Deine Aufgabe a: Gib aus dem Text zum Film „Die Puppe“ alles von „Die Puppe |“ bis hinunter zu „bekommt eine Idee...“ wortgetreu wieder.

Quellauszug:
________________________________________

Die Puppe | Die Austernprinzessin

Donnerstag, 1.11.1984 19:00  ! Audimax
19:00 Die Puppe

Baron de Chanterelle hat ein Problem: Sein Neffe Lancelot, einziger Erbe, ist noch nicht verheiratet, und zeigt auch keine Ambitionen, das zu ändern. Der Baron trommelt also alle Jungfrauen des Dorfs zusammen, auf dass sich Lancelot schleunigst mit einer von ihnen vermäle. Dieser flüchtet und versteckt sich in einem – definitiv frauenfreien – Mönchskloster, wo ihm die Mönche einen Vorschlag machen: er könne doch wenigstens eine Puppe heiraten. Später trifft Lancelot auf den Puppenmacher Hilarius, der gerade eine Puppe fertiggestellt hat: das exakte Ebenbild seiner schönen Tochter Ossi. Lancelot bekommt eine Idee...

________________________________________

Zu verwendende Daten:
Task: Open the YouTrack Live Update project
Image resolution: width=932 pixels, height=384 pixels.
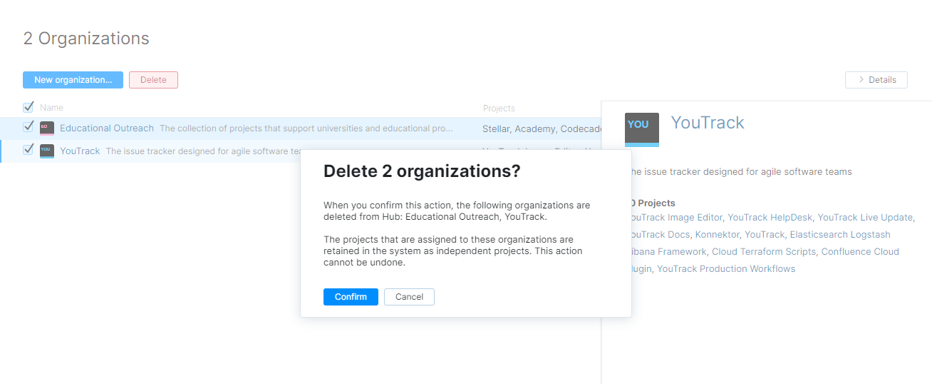Action: [x=864, y=218]
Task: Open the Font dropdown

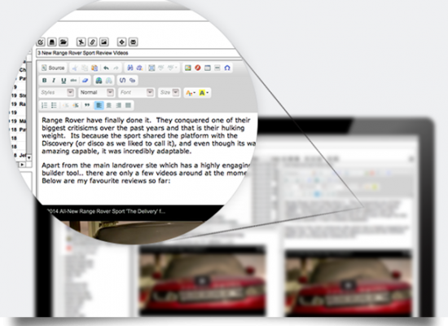Action: [x=136, y=93]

________________________________________

Deine Aufgabe b: Schreib die Zeilen der Datensätze oben als Markdown-Tabelle mit den Spalten „Nr“ für die Zeilennummer und „Zeile“ für den Inhalt um, ohne Leerzeilen. Lass die Bilder dabei weg.

Ergebnis a:
Die Puppe | Die Austernprinzessin

Donnerstag, 1.11.1984 19:00  ! Audimax
19:00 Die Puppe

Baron de Chanterelle hat ein Problem: Sein Neffe Lancelot, einziger Erbe, ist noch nicht verheiratet, und zeigt auch keine Ambitionen, das zu ändern. Der Baron trommelt also alle Jungfrauen des Dorfs zusammen, auf dass sich Lancelot schleunigst mit einer von ihnen vermäle. Dieser flüchtet und versteckt sich in einem – definitiv frauenfreien – Mönchskloster, wo ihm die Mönche einen Vorschlag machen: er könne doch wenigstens eine Puppe heiraten. Später trifft Lancelot auf den Puppenmacher Hilarius, der gerade eine Puppe fertiggestellt hat: das exakte Ebenbild seiner schönen Tochter Ossi. Lancelot bekommt eine Idee...

Ergebnis b:
| Nr | Zeile |
|---|---|
| 1 | Task: Open the YouTrack Live Update project |
| 2 | Image resolution: width=932 pixels, height=384 pixels. |
| 3 | Action: [x=864, y=218] |
| 4 | Task: Open the Font dropdown |
| 5 | Action: [x=136, y=93] |